Sheikh Fazlul Haque Moni                  (4 December 1939 – 15 August 1975) was a Bangladeshi politician. He was one of the nephews of Bangabandhu Sheikh Mujibur Rahman the founding father of Bangladesh. He was the founder of Mujib Bahini Bangladesh Liberation Force-BLF  one of the major guerrilla forces of the Bangladesh Liberation War and also the founder of Bangladesh Awami Jubo League, the youth wing of Bangladesh Awami League.

Early life
Mani was born in Tungipara, Gopalganj District on 4 December 1939. He studied in Nabakumar Institution in Dhaka. Later, he studied at Jagannath College (HSC, 1958) and BM College (BA, 1960).

Career
Mani was the founding chairman of the Jubo League. Later he served as general secretary of the then East Pakistan Chhatra League from 1960 to 1964. His contribution to spearhead the historic student movement against autocratic ruler Ayub Khan’s military regime produced an immense effect. He played a pivotal role during the six-point movement in 1966. He was a student leader and general secretary of Student League. In the first week of April 1971 he along with three other Awami League leaders escaped to Kolkata. The leaders were Tofael Ahmed, Abdur Razzak and Shirazul Alam Khan. They organized the Mukti Bahini in India to liberate Bangladesh. Mani and P. N. Banerji, then joint director of Research and Analysis Wing (east), set up the Mujib Bahini as a counterbalance to former East Pakistan army officers in the Mukti Bahini. Members of the Mujib Bahini would go on to form the Jatiya Rakkhi Bahini. He took part in the war of liberation in 1971 as the commander, without any military training, of the Bangladesh Liberation Front. He initially supported the formation of a revolutionary council instead of an interim government which was against the wishes of Tajuddin Ahmed. He eventually had to give up on that and the interim government was formed. He was considered part of the inner circle of President Mujibur and was seen as loyal to Mujibur. This was the reason given for his assassination. Mani was the author of several novels, one of which was later made into a film Obanchita.

§ TASK DESCRIPTION: According to the Sheikh Fazlul Haque Moni biography, where was he born? The listing is not needed for the work here.

(Stored items)
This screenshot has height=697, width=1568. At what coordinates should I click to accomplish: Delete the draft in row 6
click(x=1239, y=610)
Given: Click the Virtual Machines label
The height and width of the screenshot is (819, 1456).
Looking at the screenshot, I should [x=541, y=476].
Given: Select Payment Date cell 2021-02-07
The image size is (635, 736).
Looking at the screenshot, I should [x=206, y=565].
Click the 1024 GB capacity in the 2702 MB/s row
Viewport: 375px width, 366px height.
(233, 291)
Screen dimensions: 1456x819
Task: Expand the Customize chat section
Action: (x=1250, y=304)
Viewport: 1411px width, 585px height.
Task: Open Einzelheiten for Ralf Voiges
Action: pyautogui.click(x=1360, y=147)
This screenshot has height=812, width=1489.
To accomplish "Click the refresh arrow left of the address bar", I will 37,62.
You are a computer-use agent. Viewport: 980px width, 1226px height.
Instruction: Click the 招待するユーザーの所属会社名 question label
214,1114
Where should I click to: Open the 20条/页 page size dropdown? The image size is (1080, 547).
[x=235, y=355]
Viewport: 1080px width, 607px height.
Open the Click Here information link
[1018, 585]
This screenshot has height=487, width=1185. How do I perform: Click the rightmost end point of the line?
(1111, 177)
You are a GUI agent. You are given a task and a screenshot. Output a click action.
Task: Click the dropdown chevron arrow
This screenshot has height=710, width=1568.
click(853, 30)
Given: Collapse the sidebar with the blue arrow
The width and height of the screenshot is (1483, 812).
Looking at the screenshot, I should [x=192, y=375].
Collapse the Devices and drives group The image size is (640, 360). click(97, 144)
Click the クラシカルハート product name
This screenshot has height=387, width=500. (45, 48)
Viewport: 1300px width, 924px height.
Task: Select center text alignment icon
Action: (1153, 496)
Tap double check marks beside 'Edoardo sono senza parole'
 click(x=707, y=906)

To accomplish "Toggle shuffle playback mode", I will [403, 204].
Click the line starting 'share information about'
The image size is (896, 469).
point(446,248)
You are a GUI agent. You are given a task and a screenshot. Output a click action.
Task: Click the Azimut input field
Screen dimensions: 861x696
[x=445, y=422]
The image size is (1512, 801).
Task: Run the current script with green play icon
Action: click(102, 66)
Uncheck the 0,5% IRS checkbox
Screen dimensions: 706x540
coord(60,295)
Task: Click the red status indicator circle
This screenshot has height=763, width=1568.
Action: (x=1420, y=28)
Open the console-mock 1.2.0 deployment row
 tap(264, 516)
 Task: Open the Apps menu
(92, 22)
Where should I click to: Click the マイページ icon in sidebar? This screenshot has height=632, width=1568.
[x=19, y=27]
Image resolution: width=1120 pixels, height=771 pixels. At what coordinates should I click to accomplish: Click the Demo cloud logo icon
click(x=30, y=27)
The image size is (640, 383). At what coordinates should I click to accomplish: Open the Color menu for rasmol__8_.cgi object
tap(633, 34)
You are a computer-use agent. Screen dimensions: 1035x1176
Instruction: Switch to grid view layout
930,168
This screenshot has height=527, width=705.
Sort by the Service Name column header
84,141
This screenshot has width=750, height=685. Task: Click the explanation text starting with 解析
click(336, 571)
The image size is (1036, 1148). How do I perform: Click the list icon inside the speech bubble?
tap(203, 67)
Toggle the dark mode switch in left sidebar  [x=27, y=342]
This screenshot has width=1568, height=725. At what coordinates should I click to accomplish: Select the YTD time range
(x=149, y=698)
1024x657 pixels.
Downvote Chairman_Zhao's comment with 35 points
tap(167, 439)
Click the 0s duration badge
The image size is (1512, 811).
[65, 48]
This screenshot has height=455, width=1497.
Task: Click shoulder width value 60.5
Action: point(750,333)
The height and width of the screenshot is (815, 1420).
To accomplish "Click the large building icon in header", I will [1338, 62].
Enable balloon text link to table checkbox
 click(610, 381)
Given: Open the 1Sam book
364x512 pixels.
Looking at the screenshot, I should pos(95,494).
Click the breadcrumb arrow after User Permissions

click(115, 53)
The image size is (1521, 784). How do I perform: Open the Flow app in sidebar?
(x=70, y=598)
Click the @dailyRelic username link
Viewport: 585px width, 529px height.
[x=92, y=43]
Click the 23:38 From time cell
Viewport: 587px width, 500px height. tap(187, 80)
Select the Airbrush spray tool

§ FINAL ANSWER: Tungipara, Gopalganj District.